Бронированный правдолюб продолжает: «Я сказал, что всякие показания 45-го года являются вынужденной ложью…» Стоп! Какие, о ком показания 1945 года он назвал теперь ложью? Ясно, что не о себе — его не о себе сейчас спрашивали, да и дело тут было давно решенное, лагерный срок уже подходил к концу, оставалось меньше года, так зачем что-то ворошить, оправдываться, объявлять недействительным? Конечно же в 1952 году, он назвал ложью свои показания 1945 года о Симоняне. Следовательно, мы еще раз, теперь уже в 1979 году, из его собственных вещих уст, отверзающихся в далеком и безопасном штате Вермонт, слышим, что показания о Симоняне он тогда давал, и они были, по его собственному бронированному признанию, ложью. Мы легко поймем, какой характер носила эта ложь, если теперь прочитаем фразу целиком: «Я сказал, что всякие показания 45-го года являются ложью, а всю жизнь я тебя знал как отменного советского патриота».

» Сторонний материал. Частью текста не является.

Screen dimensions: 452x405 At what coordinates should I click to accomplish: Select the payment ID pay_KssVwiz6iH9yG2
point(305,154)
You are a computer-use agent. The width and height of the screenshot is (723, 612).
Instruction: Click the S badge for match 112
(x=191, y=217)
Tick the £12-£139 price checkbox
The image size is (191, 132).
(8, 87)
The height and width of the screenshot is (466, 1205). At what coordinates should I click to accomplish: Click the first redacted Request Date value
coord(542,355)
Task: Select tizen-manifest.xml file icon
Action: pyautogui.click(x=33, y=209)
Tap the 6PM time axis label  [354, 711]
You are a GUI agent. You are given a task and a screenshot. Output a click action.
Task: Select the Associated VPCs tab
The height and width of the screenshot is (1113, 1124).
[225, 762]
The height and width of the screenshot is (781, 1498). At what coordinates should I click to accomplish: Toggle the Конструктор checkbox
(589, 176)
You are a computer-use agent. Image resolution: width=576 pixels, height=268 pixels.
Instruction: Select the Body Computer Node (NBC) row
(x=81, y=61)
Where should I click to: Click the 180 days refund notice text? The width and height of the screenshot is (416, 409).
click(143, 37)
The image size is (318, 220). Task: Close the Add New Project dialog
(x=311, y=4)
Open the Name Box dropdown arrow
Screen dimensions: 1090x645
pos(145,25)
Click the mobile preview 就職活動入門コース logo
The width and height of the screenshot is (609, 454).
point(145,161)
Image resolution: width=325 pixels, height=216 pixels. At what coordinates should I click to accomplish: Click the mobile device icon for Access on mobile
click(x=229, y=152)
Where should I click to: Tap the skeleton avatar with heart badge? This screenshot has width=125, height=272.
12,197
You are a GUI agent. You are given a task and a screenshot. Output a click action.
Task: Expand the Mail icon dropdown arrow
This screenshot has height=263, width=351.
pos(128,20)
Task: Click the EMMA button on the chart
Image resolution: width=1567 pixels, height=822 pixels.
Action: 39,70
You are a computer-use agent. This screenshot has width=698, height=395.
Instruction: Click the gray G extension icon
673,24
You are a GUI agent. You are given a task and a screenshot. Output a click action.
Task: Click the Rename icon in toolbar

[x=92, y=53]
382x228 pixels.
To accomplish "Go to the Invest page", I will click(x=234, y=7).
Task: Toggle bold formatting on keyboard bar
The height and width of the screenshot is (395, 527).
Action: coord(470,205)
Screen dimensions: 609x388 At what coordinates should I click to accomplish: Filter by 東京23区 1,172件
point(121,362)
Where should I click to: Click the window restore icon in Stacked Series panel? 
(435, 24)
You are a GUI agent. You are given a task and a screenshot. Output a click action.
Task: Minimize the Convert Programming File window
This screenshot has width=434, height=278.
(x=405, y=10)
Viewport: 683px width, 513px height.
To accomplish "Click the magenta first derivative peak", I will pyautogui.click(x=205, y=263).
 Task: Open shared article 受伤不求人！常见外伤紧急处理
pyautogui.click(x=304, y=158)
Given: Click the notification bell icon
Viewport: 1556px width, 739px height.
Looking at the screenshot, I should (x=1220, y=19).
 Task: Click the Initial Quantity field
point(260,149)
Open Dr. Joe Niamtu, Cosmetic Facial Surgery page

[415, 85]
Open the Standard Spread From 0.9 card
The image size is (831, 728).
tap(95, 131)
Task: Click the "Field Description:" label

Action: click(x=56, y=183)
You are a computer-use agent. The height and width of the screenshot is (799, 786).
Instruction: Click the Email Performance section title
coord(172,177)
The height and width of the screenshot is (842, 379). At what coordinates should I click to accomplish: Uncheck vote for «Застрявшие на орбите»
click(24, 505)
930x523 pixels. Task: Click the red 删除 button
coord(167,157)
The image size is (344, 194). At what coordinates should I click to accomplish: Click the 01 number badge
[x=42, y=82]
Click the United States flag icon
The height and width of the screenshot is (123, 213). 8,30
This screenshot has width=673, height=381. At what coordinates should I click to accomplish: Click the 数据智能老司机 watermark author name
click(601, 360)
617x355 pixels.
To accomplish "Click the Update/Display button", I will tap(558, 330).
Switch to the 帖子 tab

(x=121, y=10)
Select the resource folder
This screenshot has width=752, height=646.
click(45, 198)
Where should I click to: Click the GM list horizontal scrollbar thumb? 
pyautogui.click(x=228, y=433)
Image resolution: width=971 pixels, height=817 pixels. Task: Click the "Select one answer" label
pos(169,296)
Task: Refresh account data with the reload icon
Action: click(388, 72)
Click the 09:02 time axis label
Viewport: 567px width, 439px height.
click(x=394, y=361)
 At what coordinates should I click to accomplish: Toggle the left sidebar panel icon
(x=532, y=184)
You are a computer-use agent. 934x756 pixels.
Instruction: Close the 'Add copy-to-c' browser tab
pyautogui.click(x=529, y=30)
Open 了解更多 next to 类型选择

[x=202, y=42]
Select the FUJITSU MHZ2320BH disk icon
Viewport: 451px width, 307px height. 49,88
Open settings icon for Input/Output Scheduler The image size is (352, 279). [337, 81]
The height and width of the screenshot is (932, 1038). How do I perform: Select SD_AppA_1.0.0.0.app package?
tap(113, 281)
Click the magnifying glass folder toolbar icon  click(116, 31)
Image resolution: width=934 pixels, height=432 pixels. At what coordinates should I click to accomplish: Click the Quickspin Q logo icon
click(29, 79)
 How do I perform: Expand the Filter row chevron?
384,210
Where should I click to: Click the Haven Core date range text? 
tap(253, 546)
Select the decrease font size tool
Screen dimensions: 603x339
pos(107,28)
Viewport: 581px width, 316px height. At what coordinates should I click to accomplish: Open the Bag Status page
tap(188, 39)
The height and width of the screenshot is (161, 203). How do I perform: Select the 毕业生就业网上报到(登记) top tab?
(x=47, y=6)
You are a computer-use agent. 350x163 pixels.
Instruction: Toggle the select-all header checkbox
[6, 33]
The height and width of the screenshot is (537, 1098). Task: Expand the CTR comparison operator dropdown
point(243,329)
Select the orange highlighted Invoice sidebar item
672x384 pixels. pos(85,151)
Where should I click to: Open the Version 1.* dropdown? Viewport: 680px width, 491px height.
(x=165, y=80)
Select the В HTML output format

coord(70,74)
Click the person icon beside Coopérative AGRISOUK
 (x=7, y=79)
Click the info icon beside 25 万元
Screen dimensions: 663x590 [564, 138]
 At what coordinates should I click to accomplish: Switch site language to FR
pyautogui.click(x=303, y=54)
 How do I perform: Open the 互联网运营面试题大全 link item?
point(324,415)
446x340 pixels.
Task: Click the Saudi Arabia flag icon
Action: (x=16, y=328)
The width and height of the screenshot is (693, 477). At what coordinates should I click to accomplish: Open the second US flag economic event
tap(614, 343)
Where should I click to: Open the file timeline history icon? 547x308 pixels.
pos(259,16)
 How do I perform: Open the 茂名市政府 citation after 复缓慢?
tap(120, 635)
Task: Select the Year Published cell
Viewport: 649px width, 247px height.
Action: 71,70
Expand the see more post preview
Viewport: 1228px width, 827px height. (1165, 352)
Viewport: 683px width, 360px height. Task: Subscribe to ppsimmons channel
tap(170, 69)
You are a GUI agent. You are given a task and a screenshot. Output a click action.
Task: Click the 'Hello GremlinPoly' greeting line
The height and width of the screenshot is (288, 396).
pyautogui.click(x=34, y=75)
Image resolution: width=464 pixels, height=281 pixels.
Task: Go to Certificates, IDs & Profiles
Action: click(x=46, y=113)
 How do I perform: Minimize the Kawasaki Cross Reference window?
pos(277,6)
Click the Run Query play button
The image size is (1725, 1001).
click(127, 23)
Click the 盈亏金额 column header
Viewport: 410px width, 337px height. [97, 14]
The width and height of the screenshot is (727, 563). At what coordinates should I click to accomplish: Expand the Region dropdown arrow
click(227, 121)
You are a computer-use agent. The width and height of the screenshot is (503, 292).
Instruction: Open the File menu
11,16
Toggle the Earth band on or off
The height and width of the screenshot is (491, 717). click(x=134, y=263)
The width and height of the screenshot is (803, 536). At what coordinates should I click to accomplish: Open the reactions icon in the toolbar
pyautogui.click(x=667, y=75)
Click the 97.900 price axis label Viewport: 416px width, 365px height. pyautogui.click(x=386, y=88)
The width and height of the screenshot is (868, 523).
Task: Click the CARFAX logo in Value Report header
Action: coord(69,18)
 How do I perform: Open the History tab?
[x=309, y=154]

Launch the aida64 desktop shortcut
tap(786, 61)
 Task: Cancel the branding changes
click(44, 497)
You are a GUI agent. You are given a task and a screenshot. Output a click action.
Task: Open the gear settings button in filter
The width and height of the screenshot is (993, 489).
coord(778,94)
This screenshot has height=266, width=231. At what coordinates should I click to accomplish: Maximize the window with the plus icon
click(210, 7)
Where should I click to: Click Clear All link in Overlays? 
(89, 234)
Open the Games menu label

[113] Противопоставлением, опровержением старой лжи на человека здесь является новое признание, что человек этот — настоящий советский патриот. Значит, ложь состояла в обратном: в утверждении, что он антипатриот, антисоветчик. Как видим, признавая, что на следствии он оклеветал Симоняна, Солженицын пытается внушить нам, будто в 52-м году не только не было никакого доноса, а, наоборот, имела место благородная и смелая акция с его стороны в защиту школьного друга, к сожалению, не обладающего душевной высотой.
Понять, почему наш герой признает клевету 45-го года и рьяно отрицает донос 52-го, нетрудно. В первом случае можно сослаться (что он и делает) на молодость, неопытность, на «затмение ума и упадок духа», а на что сослаться во втором? Ведь тут человек вполне зрелых тридцати трех лет в ясном уме и твердой памяти безо всякого внешнего понуждения, исключительно по собственному почину написал донос на школьного друга из одной лишь зависти к его счастливой жизни на свободе. К тому же это человек, вернувшийся, по его собственным словам, к вере в Бога.